**WORK TO BE COMPLETED:**
Instruction for the listing below: copy exactly, and only, the lines from the one holding "This screenshot has height=275, width=438." through its last line, omitting any picture.

---+---

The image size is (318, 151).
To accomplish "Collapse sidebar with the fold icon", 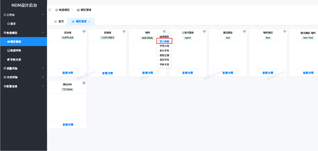I will 50,10.
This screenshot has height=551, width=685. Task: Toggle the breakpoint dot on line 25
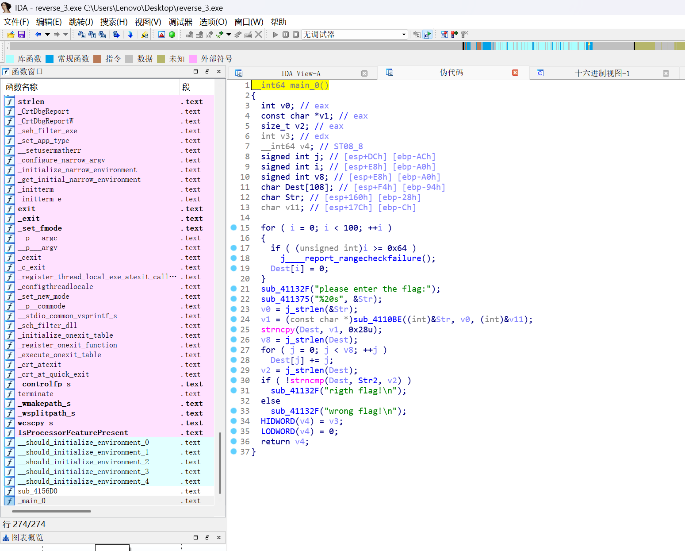(x=234, y=329)
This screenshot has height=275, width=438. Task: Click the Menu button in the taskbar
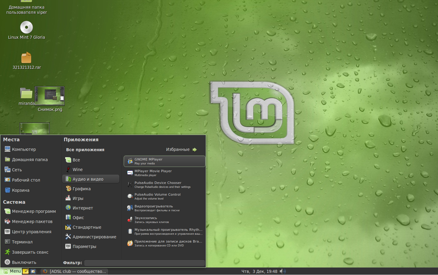12,271
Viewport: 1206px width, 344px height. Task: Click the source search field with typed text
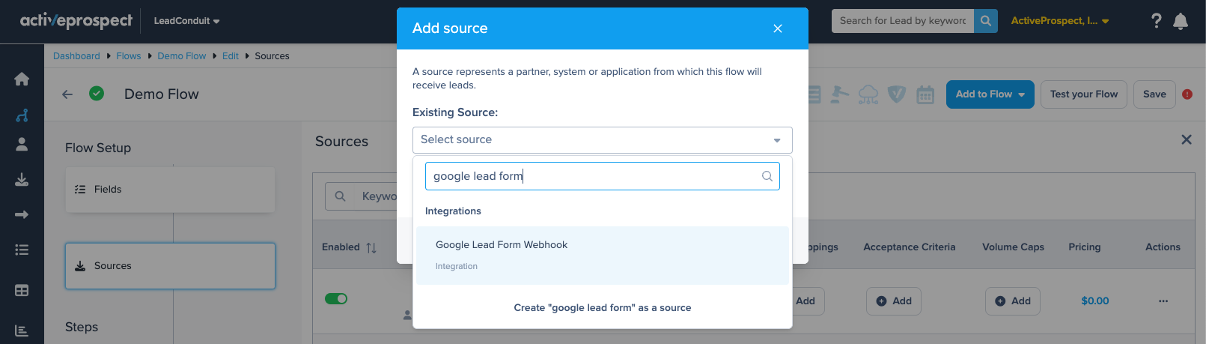click(x=591, y=176)
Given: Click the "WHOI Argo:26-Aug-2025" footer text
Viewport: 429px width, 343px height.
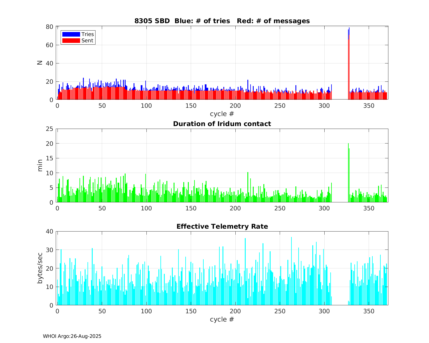Looking at the screenshot, I should [x=72, y=336].
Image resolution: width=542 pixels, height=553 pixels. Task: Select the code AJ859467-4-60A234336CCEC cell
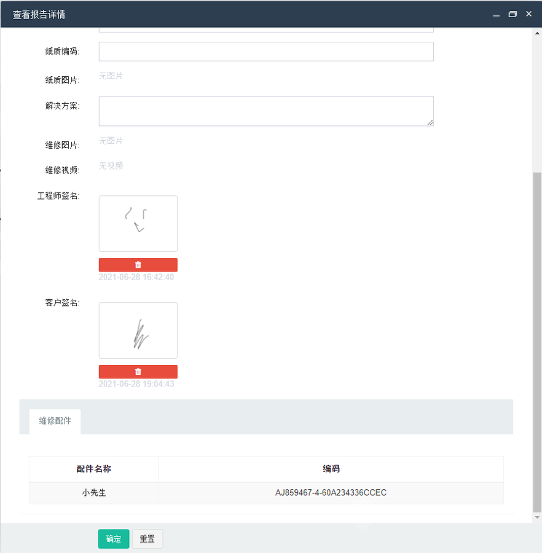pyautogui.click(x=331, y=493)
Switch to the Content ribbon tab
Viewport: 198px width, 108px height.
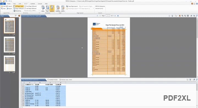click(x=32, y=4)
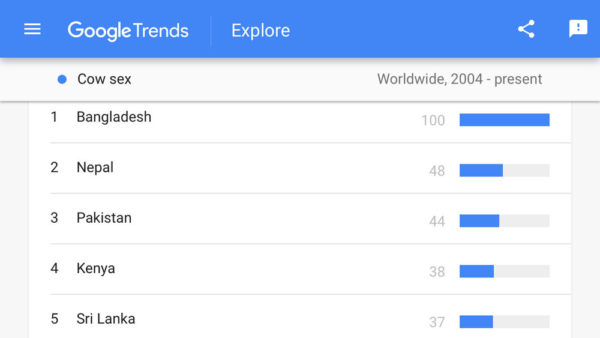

---+---

**ANSWER BOX:**
This screenshot has height=275, width=438. Task: Click the Menu button in the taskbar
12,271
Viewport: 1206px width, 344px height. Task: Click the source search field with typed text
click(x=591, y=176)
Given: Click the "WHOI Argo:26-Aug-2025" footer text
Viewport: 429px width, 343px height.
Looking at the screenshot, I should [x=72, y=336].
Image resolution: width=542 pixels, height=553 pixels. Task: Select the code AJ859467-4-60A234336CCEC cell
pyautogui.click(x=331, y=493)
Switch to the Content ribbon tab
Viewport: 198px width, 108px height.
click(x=32, y=4)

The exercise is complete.